Les autorités espagnoles, reconnaissant que pour racheter ma vie je ne me déclarais pas le propriétaire du bâtiment, nous firent conduire, sans autre molestation, à la forteresse de Rosas. Ayant à défiler devant presque tous les habitants de la ville, j’avais d’abord voulu, par un sentiment de fausse honte, laisser dans le moulin les restes de nos repas de la semaine. Mais M. Berthemie, plus prévoyant que moi, portait sur l’épaule une grande quantité de morceaux de pain noir passés dans une ficelle ; je l’imitai ; je me munis bravement de notre vieille marmite, la mis sur mon épaule, et c’est dans cet accoutrement que je fis mon entrée dans la fameuse forteresse.

On nous plaça dans une casemate où nous avions à peine l’espace nécessaire pour nous coucher.
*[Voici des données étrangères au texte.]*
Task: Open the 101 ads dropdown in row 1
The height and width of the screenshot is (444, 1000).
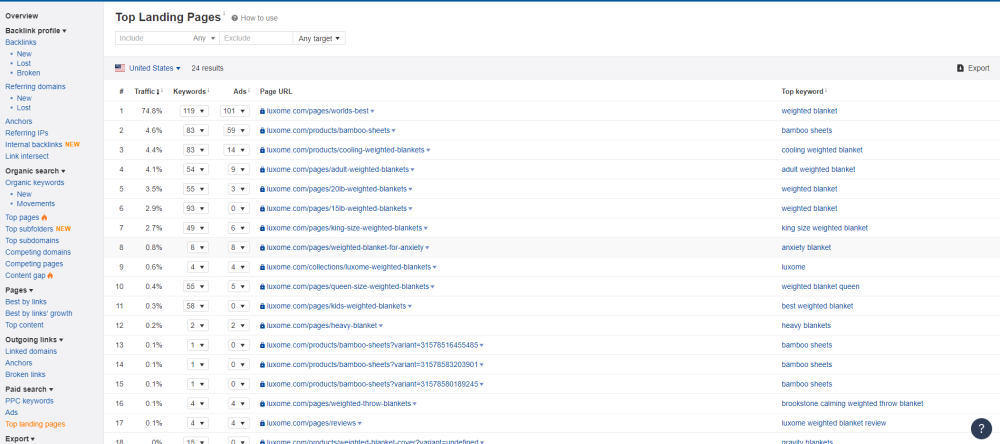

Dans le moulin à vent, on nous apportait, de temps en temps, quelques provisions venant de notre navire. Ici, le gouvernement espagnol pourvoyait à notre nourriture ; nous recevions tous les jours du pain et une ration de riz ; mais, comme nous n’avions aucun moyen de cuisson, nous étions en réalité réduits au pain sec.

Le pain sec était une nourriture bien peu substantielle pour qui voyait à la porte de sa prison, de sa casemate, une vivandière vendant des raisins à deux liards la livre et faisant cuire, à l’abri d’un demi-tonneau, du lard et des harengs ; mais nous n’avions pas d’argent pour nous mettre en rapport avec cette marchande. Je me décidai alors, quoique avec un très-grand regret, à vendre une montre que mon père m’avait donnée. On m’en offrit à peu près le quart de sa valeur ; il fallut bien accepter, puisqu’il n’y avait pas de concurrents.

Possesseurs de soixante francs, nous pûmes, M. Berthemie et moi, assouvir la faim dont nous souffrions depuis longtemps ; mais nous ne voulûmes pas que ce retour de fortune ne profitât qu’à nous seuls, et nous fîmes des libéralités qui furent très-bien accueillies par nos compagnons de captivité. Si cette vente de ma montre nous apportait quelque soulagement, elle devait plus tard plonger une famille dans la douleur.